Stored items

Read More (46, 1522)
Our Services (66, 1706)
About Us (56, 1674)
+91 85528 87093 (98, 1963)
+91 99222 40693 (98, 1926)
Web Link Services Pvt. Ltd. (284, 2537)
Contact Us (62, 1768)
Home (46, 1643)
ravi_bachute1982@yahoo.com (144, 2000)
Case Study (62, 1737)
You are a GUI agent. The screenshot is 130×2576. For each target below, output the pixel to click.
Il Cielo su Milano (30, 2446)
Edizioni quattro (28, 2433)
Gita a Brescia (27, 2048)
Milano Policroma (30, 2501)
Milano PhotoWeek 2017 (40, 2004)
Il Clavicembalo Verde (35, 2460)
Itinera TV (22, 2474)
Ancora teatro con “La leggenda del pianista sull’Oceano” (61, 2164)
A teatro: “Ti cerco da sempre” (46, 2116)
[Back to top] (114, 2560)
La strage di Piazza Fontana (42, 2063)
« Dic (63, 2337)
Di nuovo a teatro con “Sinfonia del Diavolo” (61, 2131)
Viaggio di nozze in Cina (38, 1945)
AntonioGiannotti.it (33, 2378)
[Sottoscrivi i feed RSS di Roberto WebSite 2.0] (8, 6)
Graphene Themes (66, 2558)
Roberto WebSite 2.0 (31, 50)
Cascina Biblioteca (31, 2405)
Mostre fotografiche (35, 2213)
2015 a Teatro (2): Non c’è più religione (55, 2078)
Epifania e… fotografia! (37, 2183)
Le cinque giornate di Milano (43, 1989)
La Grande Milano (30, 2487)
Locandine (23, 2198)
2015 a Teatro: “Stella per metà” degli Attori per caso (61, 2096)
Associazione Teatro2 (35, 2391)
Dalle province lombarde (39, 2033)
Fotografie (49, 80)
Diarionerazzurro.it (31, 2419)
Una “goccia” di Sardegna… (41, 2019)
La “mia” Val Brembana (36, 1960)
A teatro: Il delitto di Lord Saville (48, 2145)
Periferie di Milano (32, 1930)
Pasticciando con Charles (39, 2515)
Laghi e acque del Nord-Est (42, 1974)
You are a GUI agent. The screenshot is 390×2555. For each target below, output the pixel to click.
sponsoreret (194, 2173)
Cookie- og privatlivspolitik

- [What needs to be done] The output should be exactly the lines above from the line containing "Gita a Brescia (27, 2048)" to the line containing "Pasticciando con Charles (39, 2515)", inclusive, with no other lines.

- [Your response]
Gita a Brescia (27, 2048)
Milano Policroma (30, 2501)
Milano PhotoWeek 2017 (40, 2004)
Il Clavicembalo Verde (35, 2460)
Itinera TV (22, 2474)
Ancora teatro con “La leggenda del pianista sull’Oceano” (61, 2164)
A teatro: “Ti cerco da sempre” (46, 2116)
[Back to top] (114, 2560)
La strage di Piazza Fontana (42, 2063)
« Dic (63, 2337)
Di nuovo a teatro con “Sinfonia del Diavolo” (61, 2131)
Viaggio di nozze in Cina (38, 1945)
AntonioGiannotti.it (33, 2378)
[Sottoscrivi i feed RSS di Roberto WebSite 2.0] (8, 6)
Graphene Themes (66, 2558)
Roberto WebSite 2.0 (31, 50)
Cascina Biblioteca (31, 2405)
Mostre fotografiche (35, 2213)
2015 a Teatro (2): Non c’è più religione (55, 2078)
Epifania e… fotografia! (37, 2183)
Le cinque giornate di Milano (43, 1989)
La Grande Milano (30, 2487)
Locandine (23, 2198)
2015 a Teatro: “Stella per metà” degli Attori per caso (61, 2096)
Associazione Teatro2 (35, 2391)
Dalle province lombarde (39, 2033)
Fotografie (49, 80)
Diarionerazzurro.it (31, 2419)
Una “goccia” di Sardegna… (41, 2019)
La “mia” Val Brembana (36, 1960)
A teatro: Il delitto di Lord Saville (48, 2145)
Periferie di Milano (32, 1930)
Pasticciando con Charles (39, 2515)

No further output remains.